*Exercise details:* This task calls for the lines below starting at the one containing "Given: Click the 2009 label on time axis" and ending at the one containing "Task: Focus the", repeated exactly with both ends kept and pictures left out.

(Stored items)
----

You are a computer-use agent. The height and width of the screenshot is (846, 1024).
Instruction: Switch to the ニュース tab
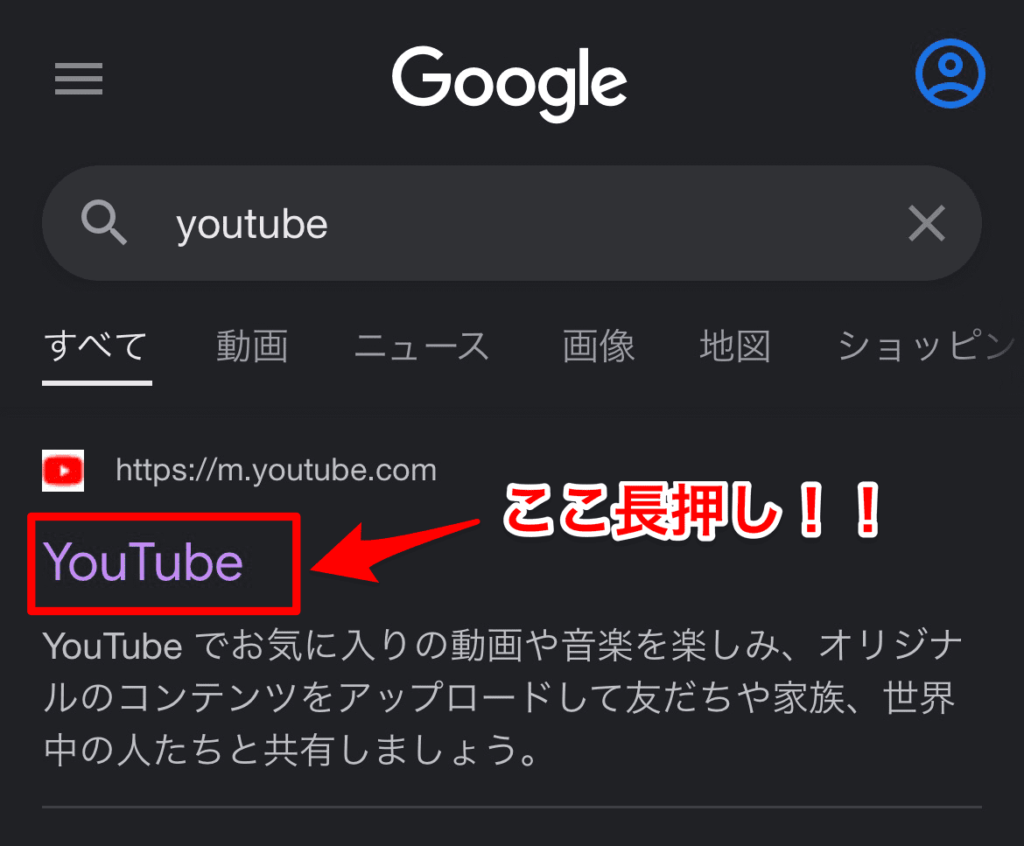[x=422, y=346]
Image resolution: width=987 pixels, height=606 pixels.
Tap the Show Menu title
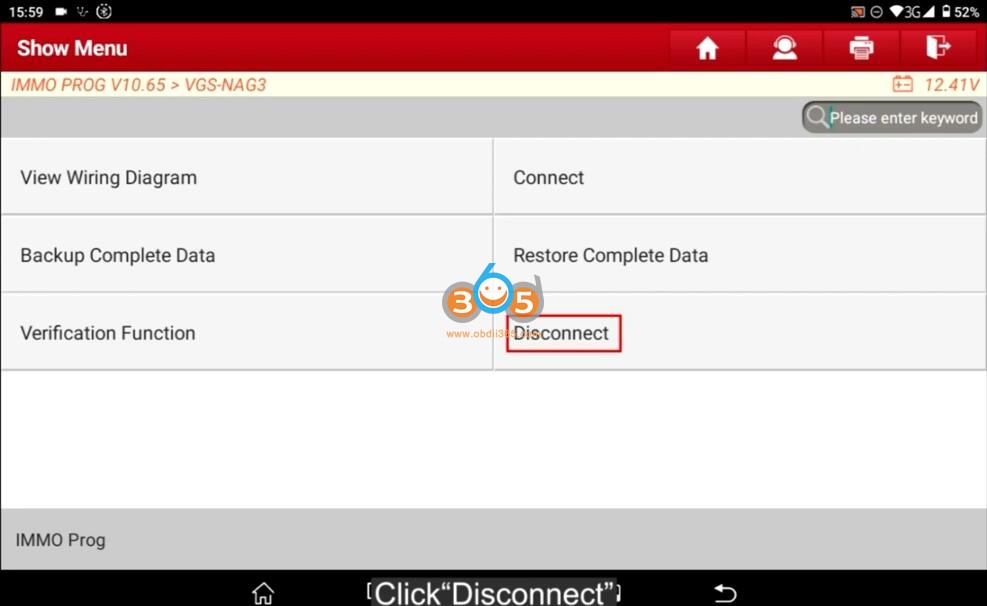[x=72, y=48]
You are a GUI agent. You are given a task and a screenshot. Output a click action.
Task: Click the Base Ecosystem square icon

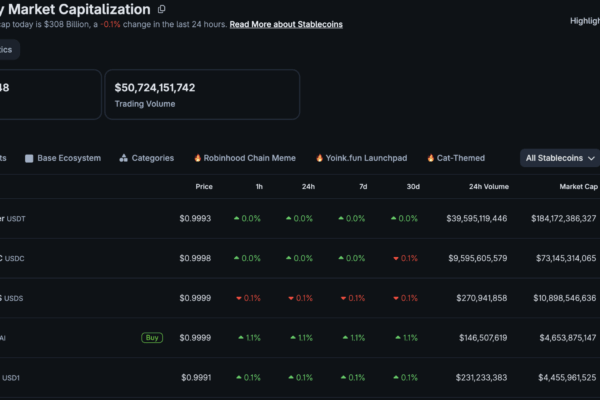pos(29,158)

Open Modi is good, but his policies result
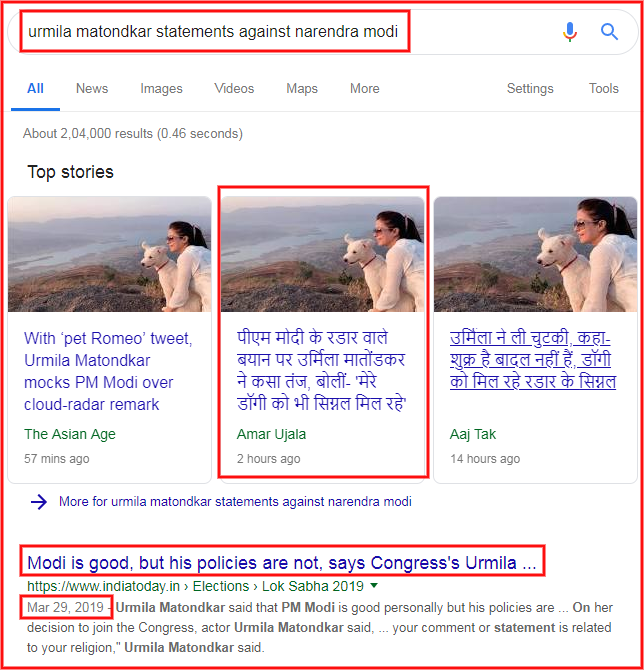(x=282, y=563)
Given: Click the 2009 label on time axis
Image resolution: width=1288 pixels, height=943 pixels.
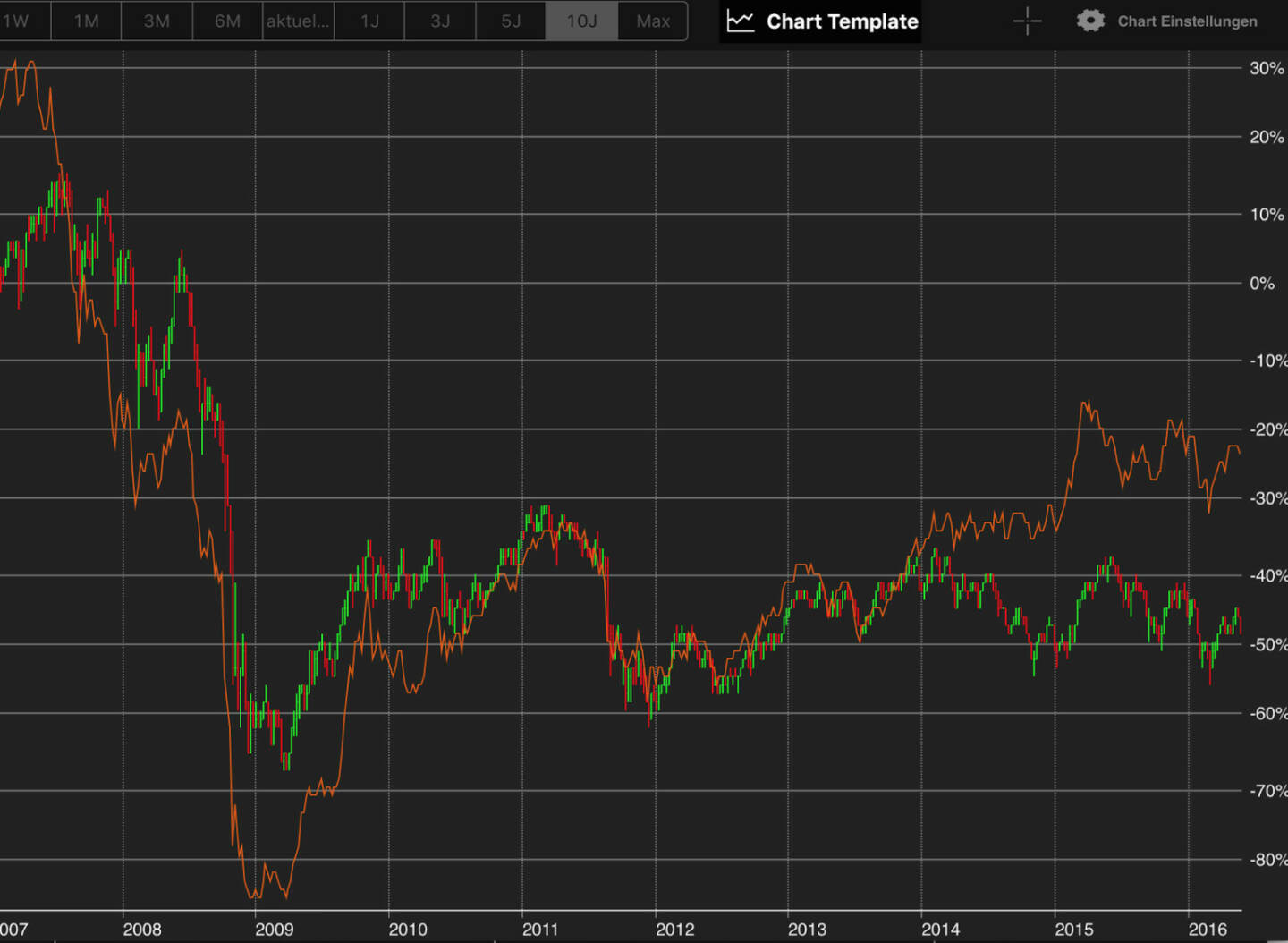Looking at the screenshot, I should pos(274,930).
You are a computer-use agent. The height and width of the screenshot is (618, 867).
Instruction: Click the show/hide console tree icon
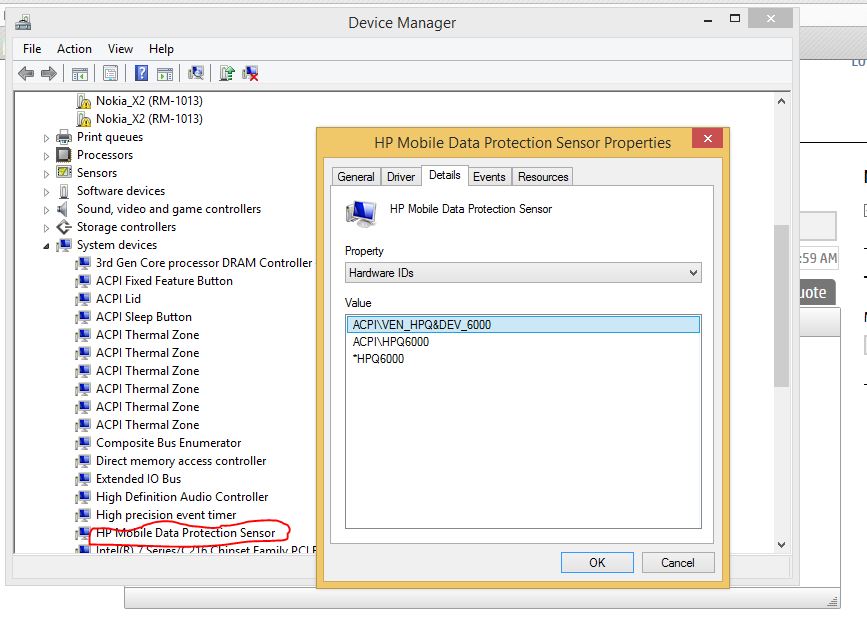(x=79, y=73)
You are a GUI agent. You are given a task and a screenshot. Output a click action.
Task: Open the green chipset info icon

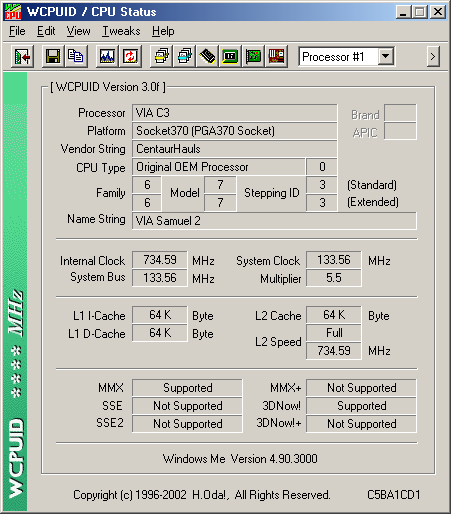(230, 57)
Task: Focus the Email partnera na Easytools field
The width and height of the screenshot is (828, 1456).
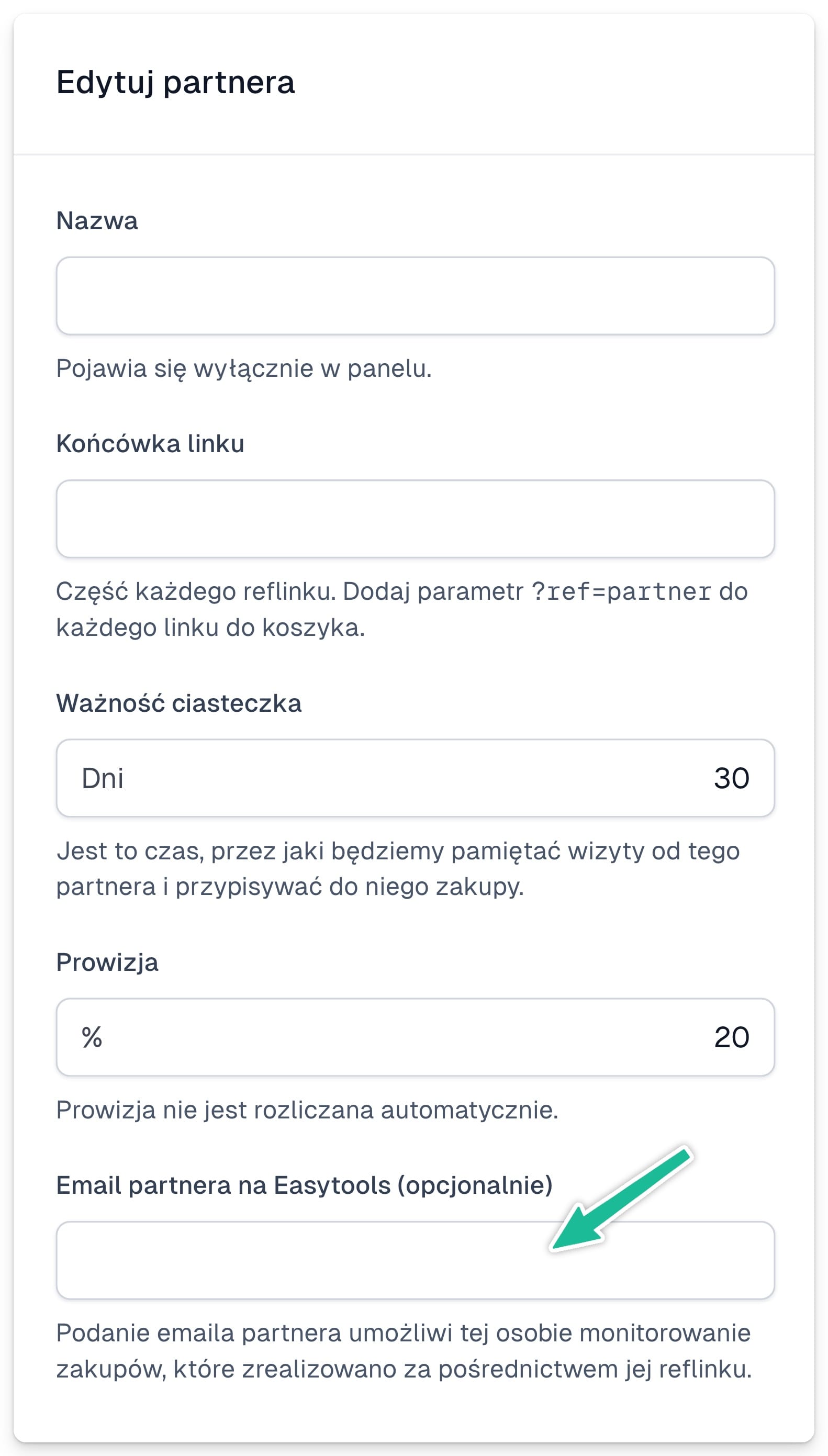Action: point(415,1260)
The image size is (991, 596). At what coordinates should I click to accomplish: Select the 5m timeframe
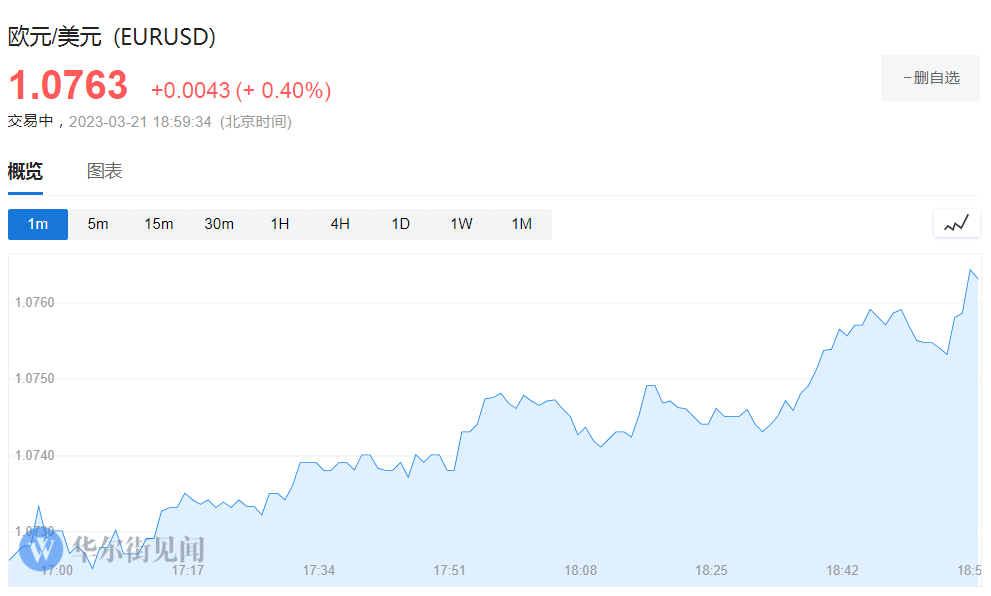[98, 224]
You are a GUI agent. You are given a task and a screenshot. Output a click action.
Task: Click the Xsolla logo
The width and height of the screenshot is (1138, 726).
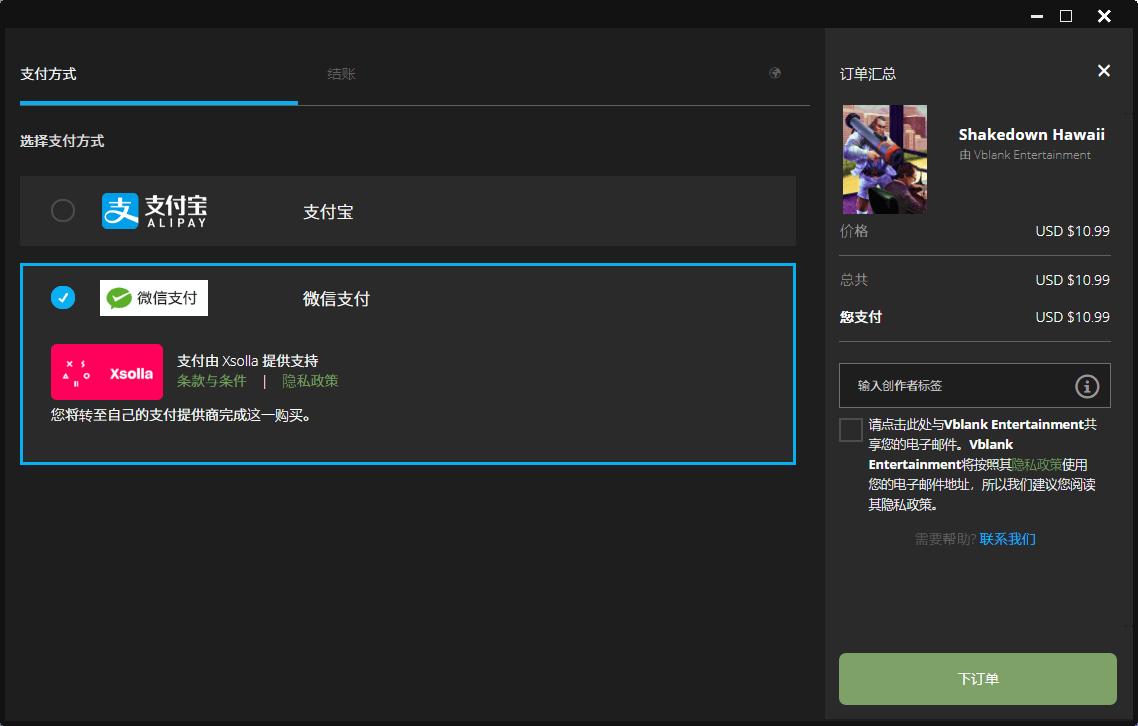pos(107,372)
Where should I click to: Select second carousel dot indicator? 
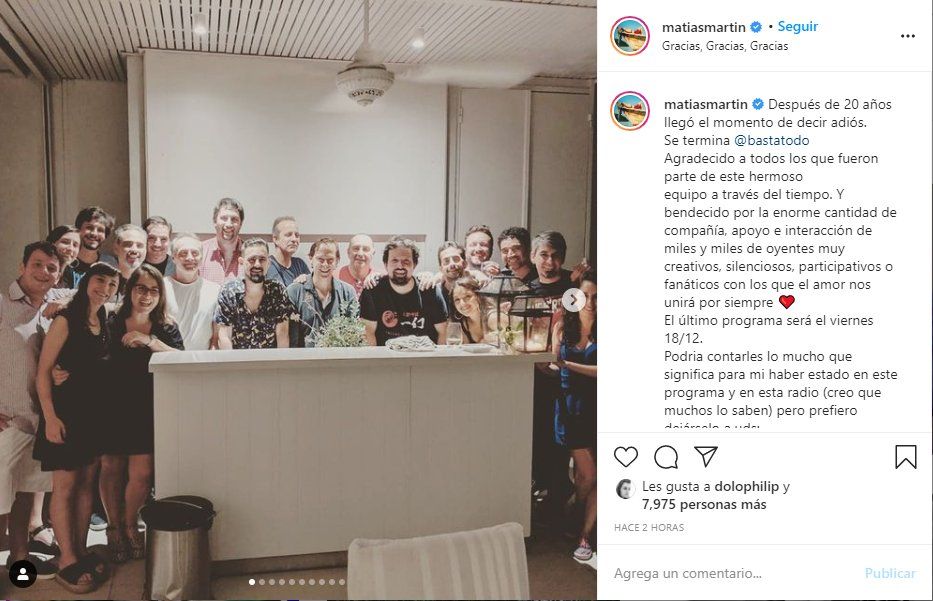click(262, 582)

----

*Solution:*
Given: Click the 2009 label on time axis
Image resolution: width=1288 pixels, height=943 pixels.
Looking at the screenshot, I should pos(274,930).
You are a computer-use agent. The height and width of the screenshot is (618, 867).
Instruction: Click the show/hide console tree icon
(x=79, y=73)
You are a GUI agent. You are given a task and a screenshot. Output a click action.
Task: Open the green chipset info icon

(230, 57)
Task: Focus the Email partnera na Easytools field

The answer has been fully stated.